Hadisleri uyduruk göstererek insanları dinin ikinci büyük kaynağından soğutma girişimleriyle daha yakından ilgileniyorum. Müfessirin, Muhaddisin, Muhakkikin ulemanın Cumhurunun ittifak ve icma'ı kararı şudur ki; Allah (cc)'a itaat nasıl farz ise Resül-i Ekrem (sav)'e itaat ta aynen öyle farzdır.
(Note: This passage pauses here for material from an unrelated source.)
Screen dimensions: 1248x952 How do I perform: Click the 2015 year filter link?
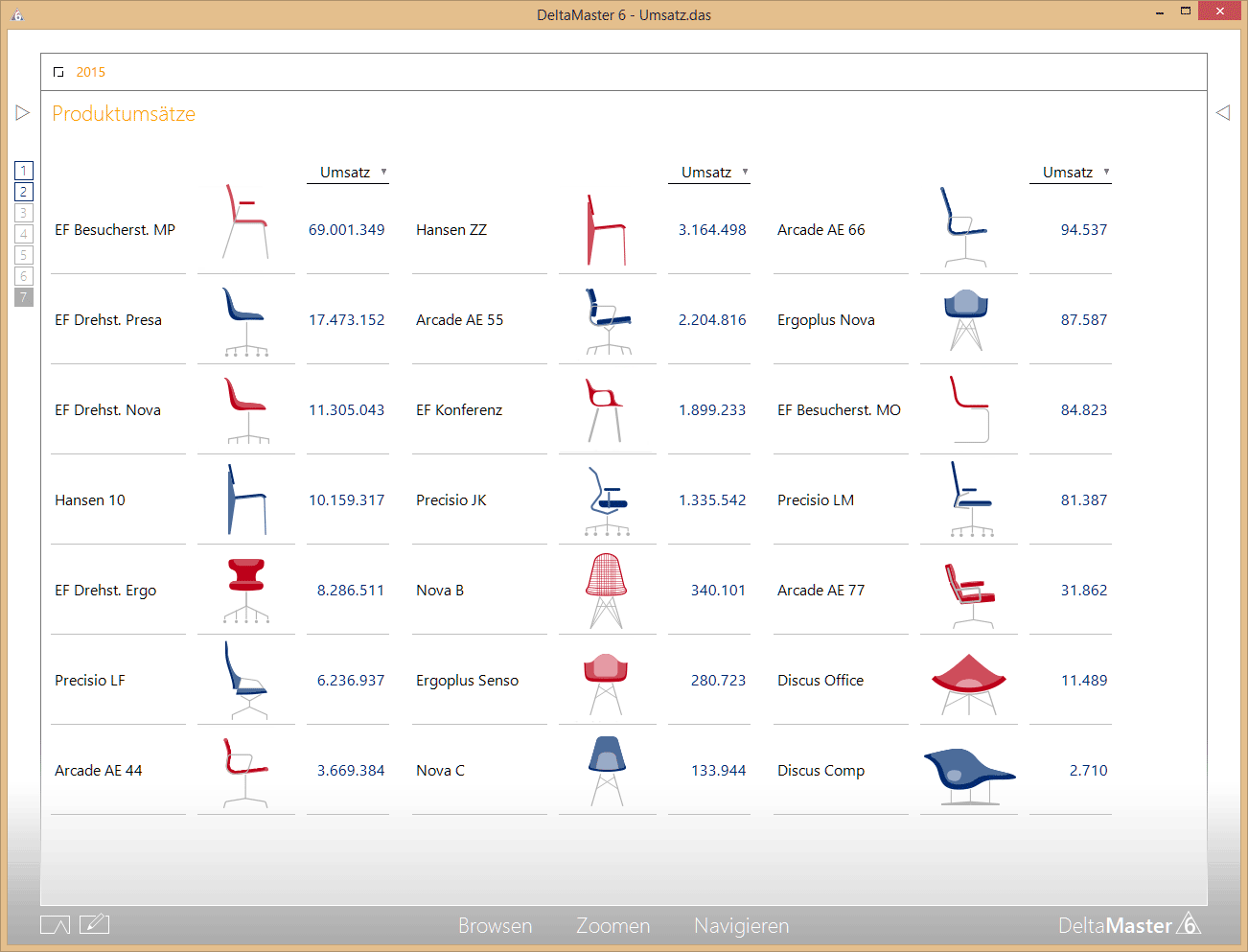coord(91,73)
Müçtehid ve mukallid tüm alimler, Resulullah (s.a.v.) efendimizin mübarek sünnetini İslam Hukukunda ikinci kaynak olarak kabul etmiş, bunun üzerinde ittifak etmişler ve aksini iddia edenlere de kafirdir demişlerdir. Kur'an-ı Kerim'de peygamber (s.a.v.)'in postacı olduğunu beyan eden hiçbir ayet yoktur. O halde demek ki, Hz. Peygamber (s.a.v.)'in postacı olduğunu iddia etmek küfri bir bid'attir. Zira, postacı adrese taşımakla görevli olduğu mektup üzerinde hiçbir tasarrufta bulunamaz; buna hakkı da yoktur. Bu teşbih batıl bir teşbihtir. Oysa Hz.Peygamber (s.a.v.) kendisine gelen vahyi okuyup amel etmekle, ümmetine açıklamakla emrolunmuştur. Halbuki mektubun muhatabı postacı değil, üzerinde adresi bulunan kimsedir.(sahibidir.) Vahyin muhatabı; hem Resul-i Ekrem (sav), hem ilahi emaneti yüklenen insanlardır.
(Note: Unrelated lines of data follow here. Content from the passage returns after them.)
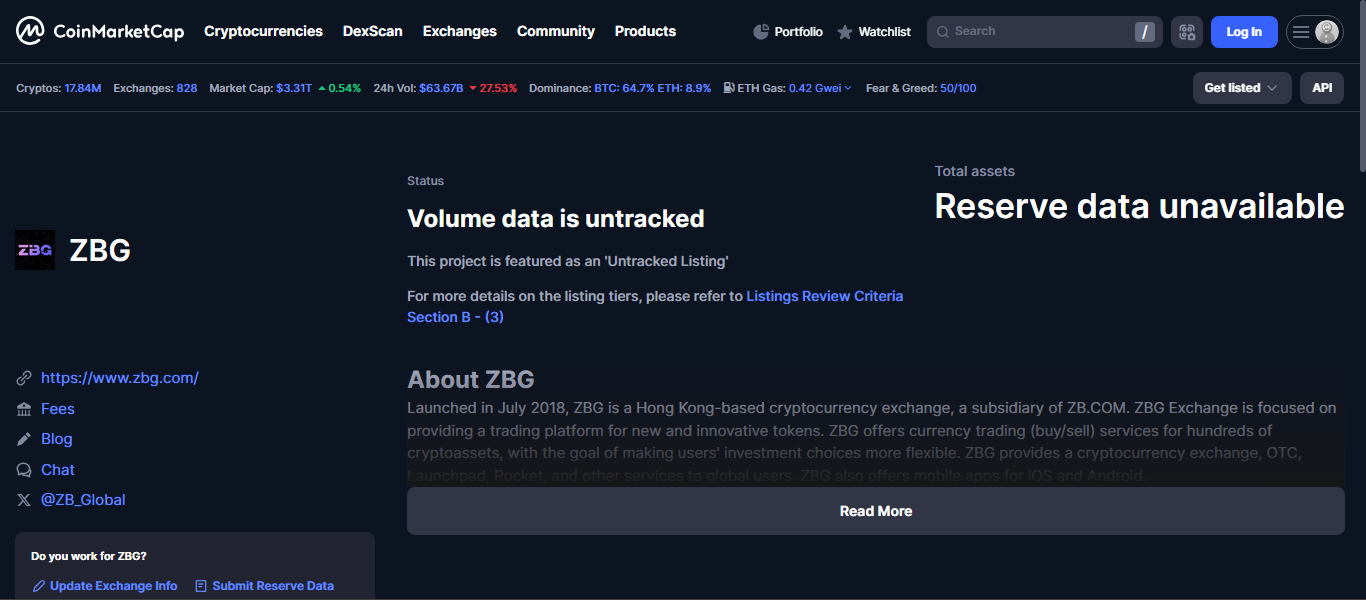
Task: Open Listings Review Criteria link
Action: 824,296
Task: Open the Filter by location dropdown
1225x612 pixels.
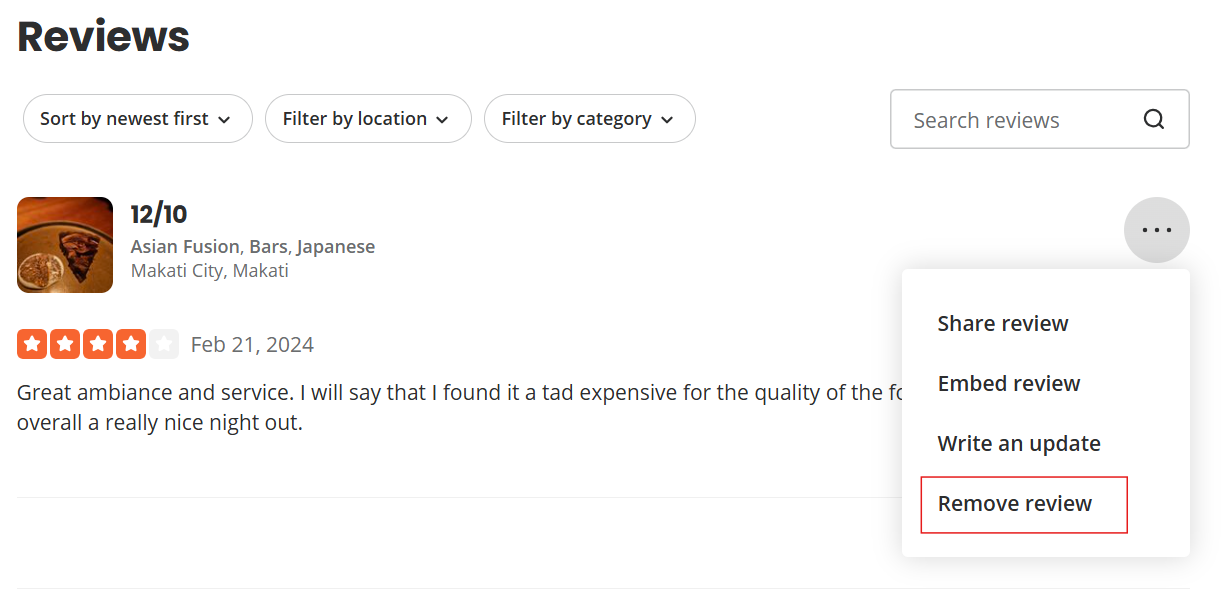Action: (367, 119)
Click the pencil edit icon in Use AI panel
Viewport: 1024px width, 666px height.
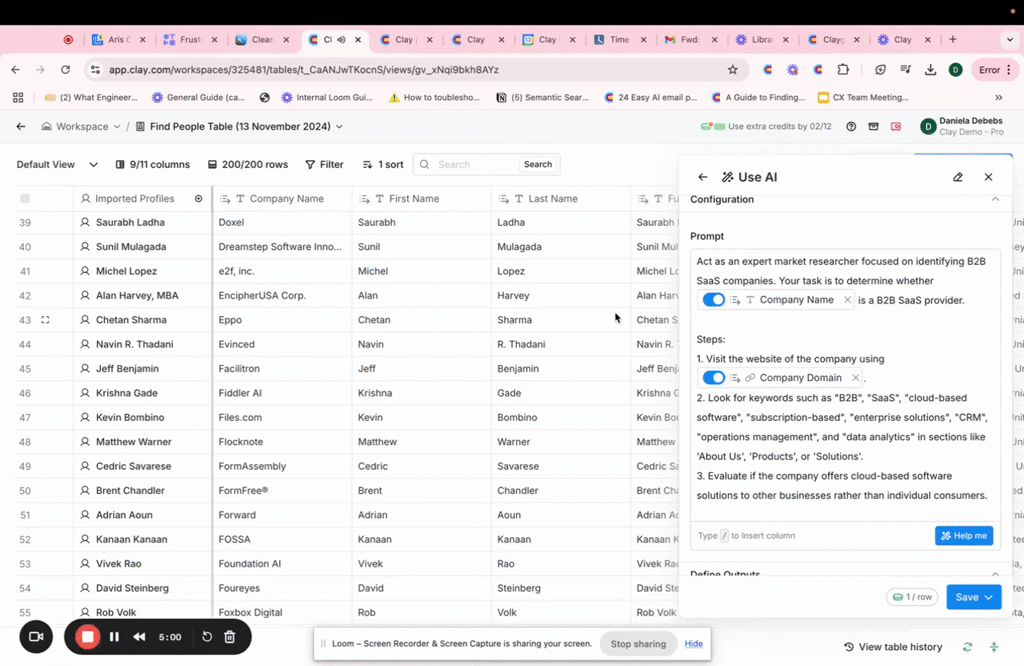pyautogui.click(x=958, y=177)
İmam Celaleddin es-Suyuti şöyle buyurmuştur : "Allah (c.c.) size merhamet etsin. Şunu bilesiniz ki; usul ilminde maruf olan şartları taşıyan kavli olsun, fiili olsun hadisler hüccettir. Resulullah (sav.)'ın bu hadislerini inkar eden kimse küfre girer ve İslam dairesinden çıkar." ( İmam Suyuti, Sünnetin İslam'daki Yeri, sh:50. Umran Yay.İst.)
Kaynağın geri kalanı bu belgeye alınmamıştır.